Die Prozentsätze erscheinen möglicherweise sehr niedrig aber bei 1,8 Millionen duplikatfreien Stellenanzeigen, ergeben diese in absoluten Zahlen immer noch ein beträchtliches Ausmaß: mehr als 40.000 bis 60.000 (indirekte Altersverweise). Darüberhinaus untersucht das Institut für Menschenrechte auch die Folgen von Diskriminierung.

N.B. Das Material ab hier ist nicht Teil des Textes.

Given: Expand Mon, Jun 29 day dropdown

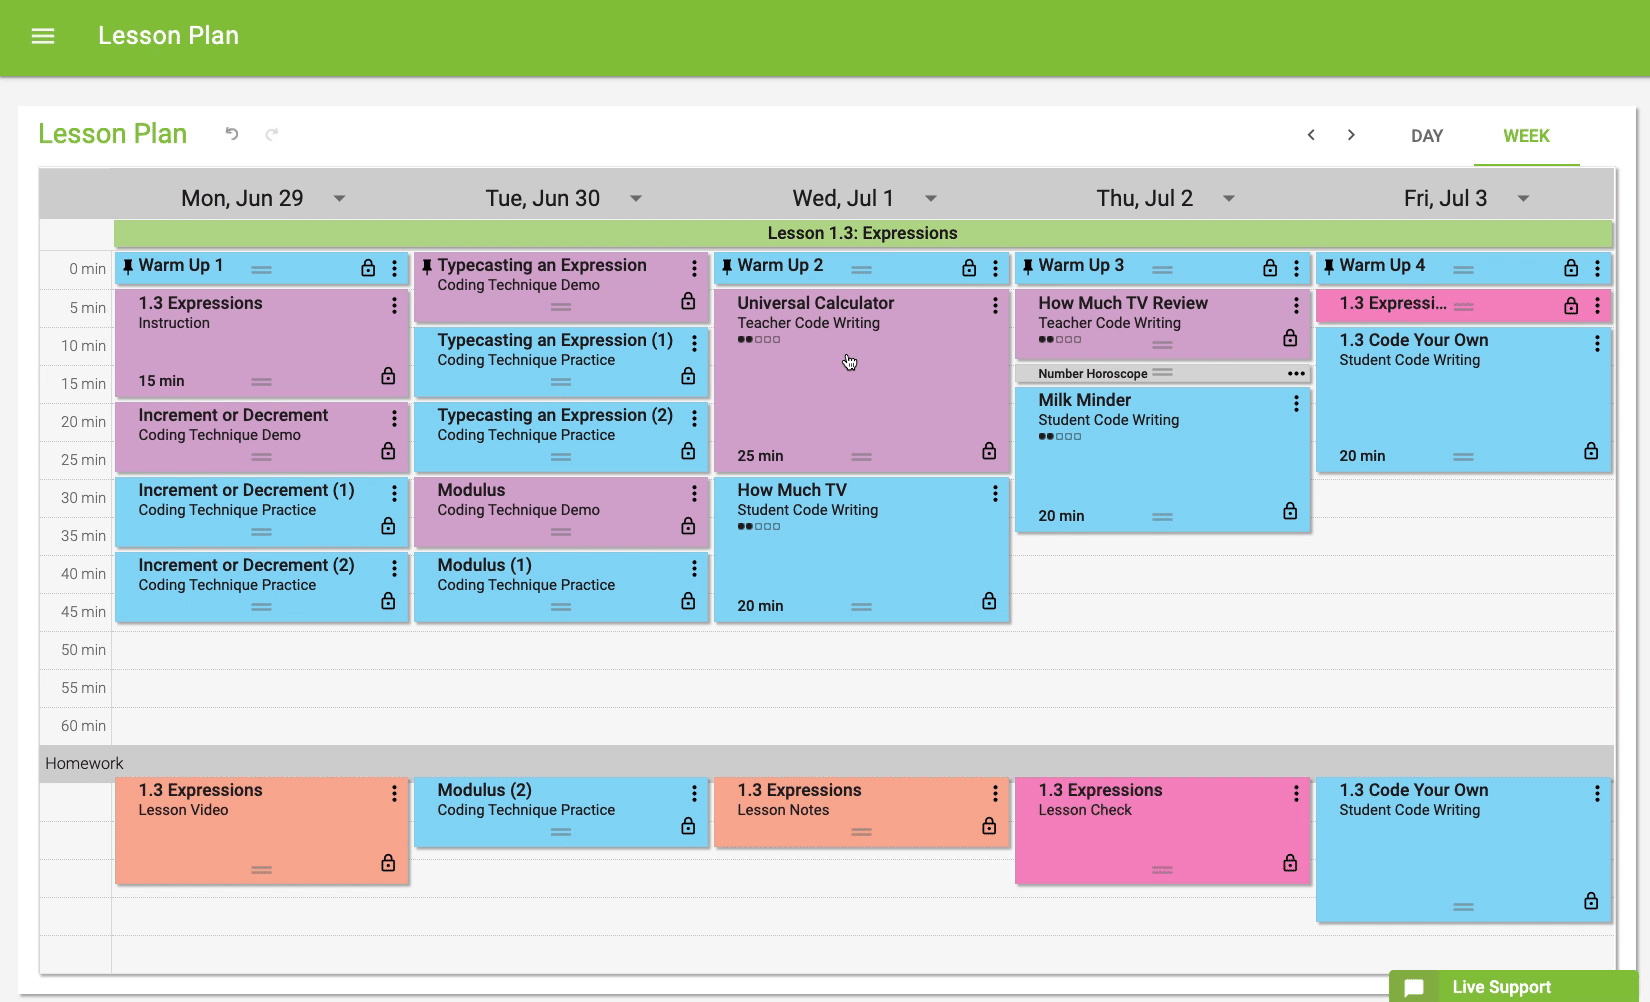Looking at the screenshot, I should click(x=339, y=198).
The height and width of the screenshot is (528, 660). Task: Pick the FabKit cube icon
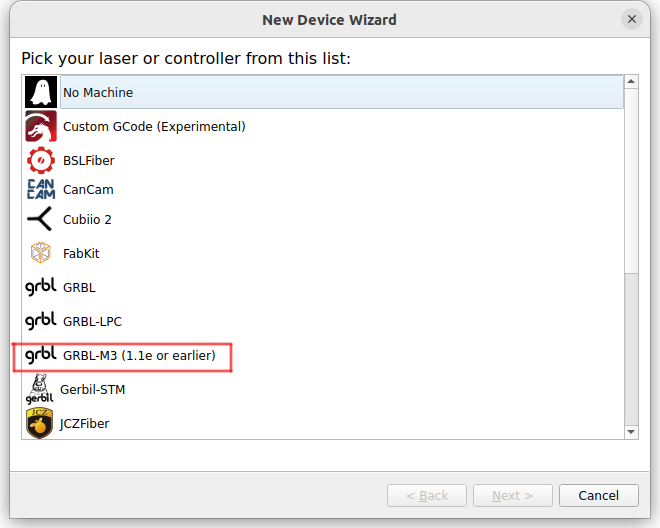pos(41,253)
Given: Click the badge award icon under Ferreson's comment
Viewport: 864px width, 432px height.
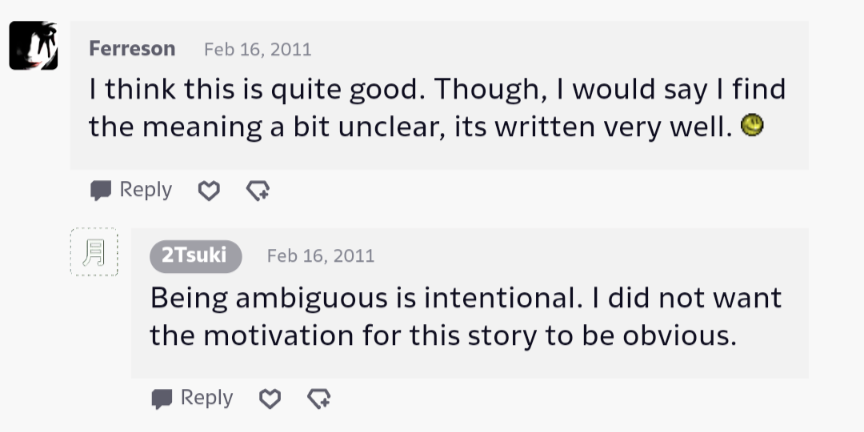Looking at the screenshot, I should (257, 190).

Diskriminierungs-Umfang und dann?

„Nun ist der Umfang bekannt, aber wir wollten auch wissen, was diese Zahl genau bedeutet. Wie fatal ist es und was sind die Konsequenzen? Aus diesem Grund haben wir eine Vignetten-Studie durchgeführt, in der wir Arbeitsuchende im Alter von 40 bis 65 Jahren, sowohl Arbeitnehmer als auch Nicht-Erwerbstätige, Stellenanzeigen gezeigt haben und gefragt haben, ob sie sich für diese Stelle bewerben würden. Auf diese Weise haben wir herausgefunden, welche Merkmale einer Stellenanzeige ausschlaggebend sind, für die Entscheidung sich auf eine Stelle bewerben oder nicht. “

Hauptgrund für das Nichtbewerben

„Gründe, sich nicht auf eine freie Stelle zu bewerben, können Reisezeit, Gehalt oder Art des Vertrags sein, aber auch direkte oder indirekte Hinweise auf Alter. Altersdiskriminierung war der Hauptgrund für eine Nichtbewerbung. Neben der Tatsache, dass Diskriminierung gesetzlich verboten ist, gibt es noch einen zweiten Grund direkte und indirekte Altersverweise aus der Stellenanzeige zu eliminieren: Die Gefahr hervorragendes Arbeitspotential zu verpassen.“

Die Spitze des Eisbergs

„Diskriminierung wird nicht nur im Anzeigentext zum Ausdruck gebracht, sondern auch in den Folgeschritten wie der Auswahlrunde. Was wir jetzt gefunden haben, ist die Spitze des Eisbergs, darunter liegt ein Problem, von dem wir denken, dass es viel größer ist. Indem wir nun auf Altersdiskriminierung in Stellenangeboten aufmerksam machen, versuchen wir einen Schneeballeffekt zu erzeugen. Bisher führt Altersdiskriminierung zu Lasten älterer Arbeitssuchender immer noch zu wenig Empörung. “

Wie geht es weiter?

„Was wir in den Daten von Textkernel deutlich sehen konnten, war, woher die Stellen kamen. Mit den zwölf Unternehmen, die 40% der Stellenanzeigen mit Altersdiskriminierung ausmachen, sind wir vor der Veröffentlichung unserer Studie in die Diskussion gegangen und wurden überall gut aufgenommen und ernst genommen. Diese Unternehmen zeigten, ohne Ausnahmen, Verständnis für die Problematik und waren offen für Verbesserungen.“

„Zu einem großen Teil ist es um das schaffen von Bewusstsein und dabei geht es oft um die indirekten Formulierungen. Das war auch unser Ziel: Bewusstsein schaffen. Nicht nur mit diesen zwölf Unternehmen, sondern mit allen. Es ist sehr wichtig, dass alle Unternehmen über ihre Stellenanzeigen nachdenken und sich aktiv fragen, ob die gewählten Begriffe neutral sind oder vielleicht bestimmte Personen ausschließen. Dort kann so viel Profit gemacht werden.“

Das Institut hat die Absicht die Studie in zwei Jahren zu wiederholen.